The provisions in the Financial Resolution and Deposit Insurance Bill, 2017, (FRDI) will allow banks to have more control over the money deposited by you. It allows banks to use depositors' money to stay afloat if its financial condition begins to go downhill.
It means that if a bank is facing financial problems, then it can use depositors' money to reduce its liabilities. An India Today report said that banks may even lock your money for a long time or be asking you to take a hit on your deposits.
Certain other provisions in the bill concerning the insurance of the money deposited in a bank may leave you worried. According to the 1961 Deposit Insurance and Credit Guarantee Corporation Act, up to Rs 1 lakh of your money deposited in a bank is insured if a bank were to fail.

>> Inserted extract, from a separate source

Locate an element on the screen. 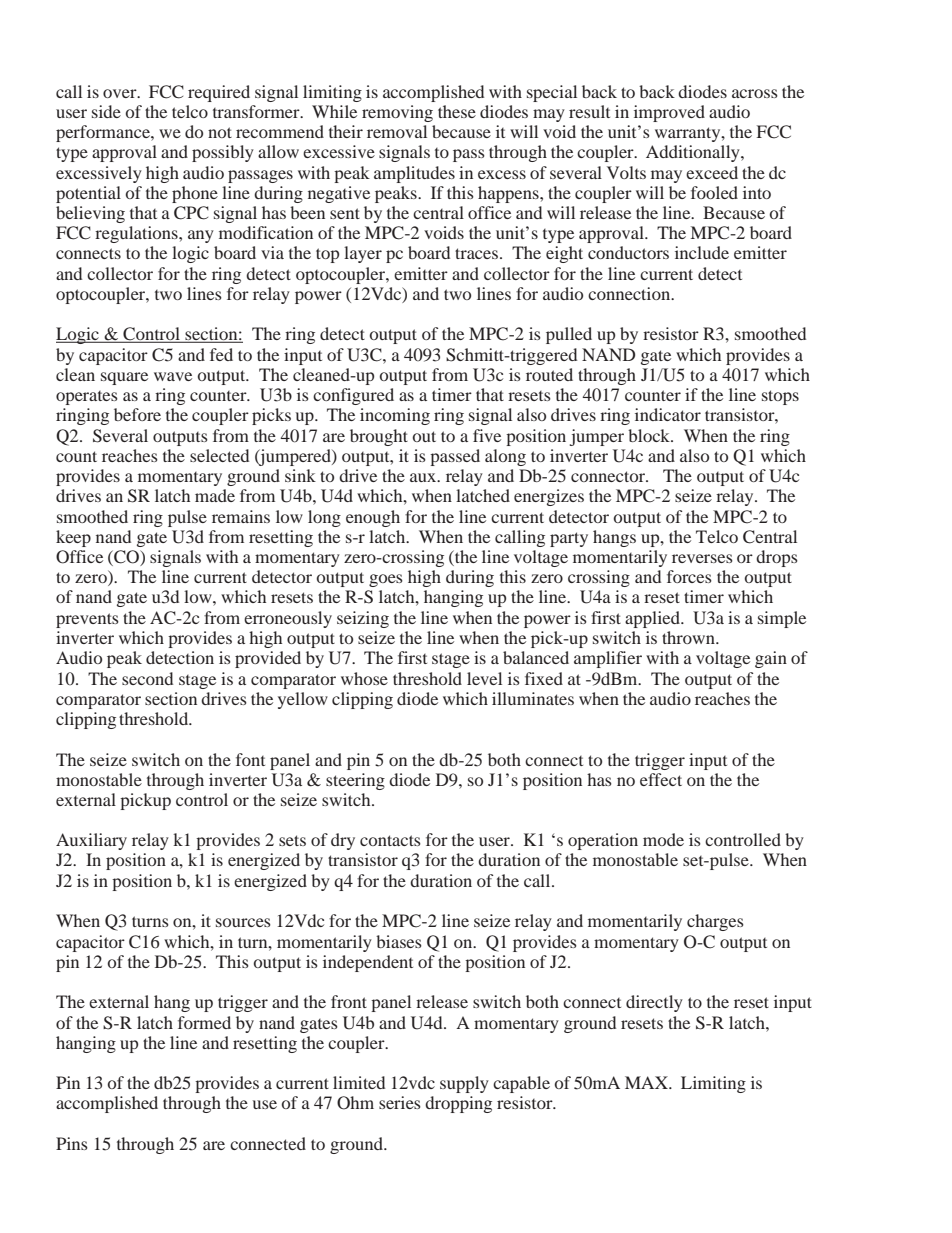 The image size is (952, 1233). contacts is located at coordinates (390, 840).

What has usually been happening so far is that when a bank is about to shut down or incurring huge losses, the RBI steps in and merges or allows it to be taken over by healthier banks including their liabilities. What happened with the Global Trust Bank (GTB) in 2004 is an example of how RBI stepped in to protects the depositors. When the GTB was in financial distress, the RBI decided to amalgamate it with the Oriental Bank of Commerce. It is a different thing that depositors' accounts remained frozen for three months.
The FRDI bill has proposed changes in this. It has proposed setting up of a Resolution Corporation which can use your money in case the bank sinks. Instead of government money being used to bailout banks in distress, the new bill provides for bank's own deposits to be used to rescue the bank or reduce its liabilities.
The rescued body will have powers to cancel even the Rs 1 lakh insurance deposited in the bank. In this case, a bank can even declare that they don't owe you any money at all.
The bank, if needed, can change the lock-in period (like that of FD) without consulting you. The bank may turn your savings into a fixed deposit without asking you, said a report.
All in all, the bill will greatly weaken depositors' rights and the money deposited will be in great jeopardy if the bank sinks.